[Saved entries]
◇ ◇ ◇ ◇
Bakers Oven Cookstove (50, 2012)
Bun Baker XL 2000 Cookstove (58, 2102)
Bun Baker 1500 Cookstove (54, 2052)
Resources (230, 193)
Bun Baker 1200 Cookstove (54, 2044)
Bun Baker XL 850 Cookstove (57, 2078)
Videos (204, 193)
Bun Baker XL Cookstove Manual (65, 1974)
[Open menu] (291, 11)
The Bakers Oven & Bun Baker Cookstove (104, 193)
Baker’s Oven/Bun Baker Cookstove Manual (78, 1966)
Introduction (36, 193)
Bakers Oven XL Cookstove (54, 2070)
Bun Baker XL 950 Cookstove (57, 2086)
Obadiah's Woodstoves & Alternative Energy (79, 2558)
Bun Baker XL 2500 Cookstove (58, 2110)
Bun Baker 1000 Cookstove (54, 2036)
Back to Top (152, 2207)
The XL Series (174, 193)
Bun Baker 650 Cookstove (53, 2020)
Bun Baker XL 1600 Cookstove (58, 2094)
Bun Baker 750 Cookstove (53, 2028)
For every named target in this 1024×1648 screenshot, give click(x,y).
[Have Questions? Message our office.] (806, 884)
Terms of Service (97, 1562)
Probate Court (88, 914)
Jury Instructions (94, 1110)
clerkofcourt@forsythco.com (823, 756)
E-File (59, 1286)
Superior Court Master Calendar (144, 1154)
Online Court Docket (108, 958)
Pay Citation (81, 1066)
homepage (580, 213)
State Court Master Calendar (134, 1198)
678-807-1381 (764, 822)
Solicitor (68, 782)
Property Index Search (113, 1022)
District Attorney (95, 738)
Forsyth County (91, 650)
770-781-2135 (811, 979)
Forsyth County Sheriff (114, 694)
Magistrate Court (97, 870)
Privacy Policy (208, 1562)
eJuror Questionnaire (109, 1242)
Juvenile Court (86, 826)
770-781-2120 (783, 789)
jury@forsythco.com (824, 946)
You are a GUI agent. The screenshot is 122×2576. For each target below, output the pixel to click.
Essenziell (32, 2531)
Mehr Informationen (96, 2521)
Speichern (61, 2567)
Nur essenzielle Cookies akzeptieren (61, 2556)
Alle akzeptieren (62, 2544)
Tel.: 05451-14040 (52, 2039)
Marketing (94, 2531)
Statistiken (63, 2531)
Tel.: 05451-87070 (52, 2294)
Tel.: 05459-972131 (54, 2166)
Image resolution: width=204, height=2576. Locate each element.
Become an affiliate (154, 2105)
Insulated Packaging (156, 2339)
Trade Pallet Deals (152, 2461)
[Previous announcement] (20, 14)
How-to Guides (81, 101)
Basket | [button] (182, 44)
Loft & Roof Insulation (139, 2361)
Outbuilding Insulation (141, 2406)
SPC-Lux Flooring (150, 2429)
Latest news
◇ ◇ ◇ ◇
— PROBLEM —
Each entry above must be set down again without alteration.

— RESULT —
Bakers Oven Cookstove (50, 2012)
Bun Baker XL 2000 Cookstove (58, 2102)
Bun Baker 1500 Cookstove (54, 2052)
Resources (230, 193)
Bun Baker 1200 Cookstove (54, 2044)
Bun Baker XL 850 Cookstove (57, 2078)
Videos (204, 193)
Bun Baker XL Cookstove Manual (65, 1974)
[Open menu] (291, 11)
The Bakers Oven & Bun Baker Cookstove (104, 193)
Baker’s Oven/Bun Baker Cookstove Manual (78, 1966)
Introduction (36, 193)
Bakers Oven XL Cookstove (54, 2070)
Bun Baker XL 950 Cookstove (57, 2086)
Obadiah's Woodstoves & Alternative Energy (79, 2558)
Bun Baker XL 2500 Cookstove (58, 2110)
Bun Baker 1000 Cookstove (54, 2036)
Back to Top (152, 2207)
The XL Series (174, 193)
Bun Baker 650 Cookstove (53, 2020)
Bun Baker XL 1600 Cookstove (58, 2094)
Bun Baker 750 Cookstove (53, 2028)
For every named target in this 1024×1648 screenshot, give click(x,y).
[Have Questions? Message our office.] (806, 884)
Terms of Service (97, 1562)
Probate Court (88, 914)
Jury Instructions (94, 1110)
clerkofcourt@forsythco.com (823, 756)
E-File (59, 1286)
Superior Court Master Calendar (144, 1154)
Online Court Docket (108, 958)
Pay Citation (81, 1066)
homepage (580, 213)
State Court Master Calendar (134, 1198)
678-807-1381 (764, 822)
Solicitor (68, 782)
Property Index Search (113, 1022)
District Attorney (95, 738)
Forsyth County (91, 650)
770-781-2135 (811, 979)
Forsyth County Sheriff (114, 694)
Magistrate Court (97, 870)
Privacy Policy (208, 1562)
eJuror Questionnaire (109, 1242)
Juvenile Court (86, 826)
770-781-2120 (783, 789)
jury@forsythco.com (824, 946)
You are a GUI agent. The screenshot is 122×2576. For each target below, output the pixel to click.
Essenziell (32, 2531)
Mehr Informationen (96, 2521)
Speichern (61, 2567)
Nur essenzielle Cookies akzeptieren (61, 2556)
Alle akzeptieren (62, 2544)
Tel.: 05451-14040 (52, 2039)
Marketing (94, 2531)
Statistiken (63, 2531)
Tel.: 05451-87070 (52, 2294)
Tel.: 05459-972131 (54, 2166)
Image resolution: width=204, height=2576. Locate each element.
Become an affiliate (154, 2105)
Insulated Packaging (156, 2339)
Trade Pallet Deals (152, 2461)
[Previous announcement] (20, 14)
How-to Guides (81, 101)
Basket | [button] (182, 44)
Loft & Roof Insulation (139, 2361)
Outbuilding Insulation (141, 2406)
SPC-Lux Flooring (150, 2429)
Latest news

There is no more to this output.